Successful application of two-dimensional transition metal dichalcogenides in optoelectronic, catalytic, or sensing devices heavily relies on the materials’ quality, that is, the thickness uniformity, presence of grain boundaries, and the types and concentrations of point defects. Raman spectroscopy is a powerful and nondestructive tool to probe these factors but the interpretation of the spectra, especially the separation of different contributions, is not straightforward. Comparison to simulated spectra is beneficial, but for defective systems first-principles simulations are often computationally too expensive due to the large sizes of the systems involved. Here, we present a combined first-principles and empirical potential method for simulating Raman spectra of defective materials and apply it to monolayer MoS₂ with random distributions of Mo and S vacancies. We study to what extent the types of vacancies can be distinguished and provide insight into the origin of different evolutions of Raman spectra upon increasing defect concentration. We apply to our simulated spectra the phonon confinement model used in previous experiments to assess defect concentrations, and show that the simplest form of the model is insufficient to fully capture peak shapes, but a good match is obtained when the type of phonon confinement and the full phonon dispersion relation are accounted for.
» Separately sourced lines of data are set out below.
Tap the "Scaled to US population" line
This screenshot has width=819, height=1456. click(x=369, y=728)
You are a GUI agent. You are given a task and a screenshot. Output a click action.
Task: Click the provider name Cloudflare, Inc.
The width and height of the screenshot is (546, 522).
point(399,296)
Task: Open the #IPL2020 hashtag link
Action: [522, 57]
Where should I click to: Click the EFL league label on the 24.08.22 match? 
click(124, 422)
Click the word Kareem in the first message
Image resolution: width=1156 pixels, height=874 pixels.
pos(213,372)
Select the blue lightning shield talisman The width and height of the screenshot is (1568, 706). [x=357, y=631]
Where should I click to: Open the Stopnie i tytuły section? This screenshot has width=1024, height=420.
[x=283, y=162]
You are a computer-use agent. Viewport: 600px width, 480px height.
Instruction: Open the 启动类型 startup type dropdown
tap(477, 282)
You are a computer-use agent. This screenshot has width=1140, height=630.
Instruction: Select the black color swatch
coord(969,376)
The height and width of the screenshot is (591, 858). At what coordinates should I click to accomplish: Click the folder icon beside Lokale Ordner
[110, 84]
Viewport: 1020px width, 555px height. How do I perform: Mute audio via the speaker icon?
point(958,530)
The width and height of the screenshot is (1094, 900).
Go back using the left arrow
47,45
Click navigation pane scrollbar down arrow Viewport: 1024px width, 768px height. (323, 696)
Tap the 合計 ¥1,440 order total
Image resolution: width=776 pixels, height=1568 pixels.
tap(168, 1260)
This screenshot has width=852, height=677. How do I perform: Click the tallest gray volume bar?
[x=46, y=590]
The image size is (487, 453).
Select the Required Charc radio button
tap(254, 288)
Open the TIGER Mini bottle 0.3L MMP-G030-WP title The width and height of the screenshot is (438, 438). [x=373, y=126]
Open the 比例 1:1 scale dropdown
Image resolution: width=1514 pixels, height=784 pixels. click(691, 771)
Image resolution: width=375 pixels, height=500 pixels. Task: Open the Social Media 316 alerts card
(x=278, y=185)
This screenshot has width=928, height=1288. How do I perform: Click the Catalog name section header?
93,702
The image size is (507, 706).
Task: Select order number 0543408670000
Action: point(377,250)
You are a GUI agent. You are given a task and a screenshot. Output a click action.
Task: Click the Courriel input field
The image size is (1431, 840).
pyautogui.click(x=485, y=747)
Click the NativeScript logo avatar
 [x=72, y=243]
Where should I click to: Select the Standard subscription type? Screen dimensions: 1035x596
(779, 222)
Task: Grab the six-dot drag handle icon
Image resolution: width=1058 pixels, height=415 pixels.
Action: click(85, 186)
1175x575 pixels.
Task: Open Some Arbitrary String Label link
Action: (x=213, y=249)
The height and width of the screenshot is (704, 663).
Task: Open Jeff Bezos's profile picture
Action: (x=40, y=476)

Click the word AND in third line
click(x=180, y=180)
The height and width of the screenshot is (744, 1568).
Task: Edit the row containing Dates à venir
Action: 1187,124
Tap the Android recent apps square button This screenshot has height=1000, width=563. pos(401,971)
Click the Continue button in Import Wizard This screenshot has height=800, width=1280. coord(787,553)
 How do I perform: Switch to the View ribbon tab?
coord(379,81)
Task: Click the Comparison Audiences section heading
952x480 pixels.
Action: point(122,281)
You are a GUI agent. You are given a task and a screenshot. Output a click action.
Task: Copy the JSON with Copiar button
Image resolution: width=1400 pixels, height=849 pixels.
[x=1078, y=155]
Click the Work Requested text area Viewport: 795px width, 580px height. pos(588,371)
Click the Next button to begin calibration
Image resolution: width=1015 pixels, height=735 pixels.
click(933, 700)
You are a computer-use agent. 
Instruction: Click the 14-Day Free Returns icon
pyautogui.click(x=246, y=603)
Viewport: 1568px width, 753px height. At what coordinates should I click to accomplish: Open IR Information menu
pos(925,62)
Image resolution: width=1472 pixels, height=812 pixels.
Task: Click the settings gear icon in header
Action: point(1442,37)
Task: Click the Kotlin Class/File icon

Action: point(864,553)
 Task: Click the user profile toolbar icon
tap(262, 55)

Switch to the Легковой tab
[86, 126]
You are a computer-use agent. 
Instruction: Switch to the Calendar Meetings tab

二维过渡金属二卤化物在光电，催化或传感设备中的成功应用在很大程度上取决于材料的质量，即厚度均匀性，晶界的存在以及点缺陷的类型和浓度。拉曼光谱法是探测这些因素的有力且非破坏性的工具，但是对光谱的解释，尤其是不同贡献的分离，并非易事。与模拟光谱进行比较是有益的，但是对于有缺陷的系统，由于所涉及系统的尺寸较大，因此第一性原理模拟在计算上通常过于昂贵。在这里，我们提出了模拟缺陷材料拉曼光谱的第一性原理和经验势相结合的方法，并将其应用于单层MoS ₂具有Mo和S空位的随机分布。我们研究了在何种程度上可以区分空位类型，并提供了随着缺陷浓度增加而拉曼光谱的不同演化起源的见解。我们将先前实验中使用的声子限制模型应用于模拟光谱以评估缺陷浓度，并表明该模型的最简单形式不足以完全捕获峰形，但是当声子限制的类型与完整的声子色散关系被考虑。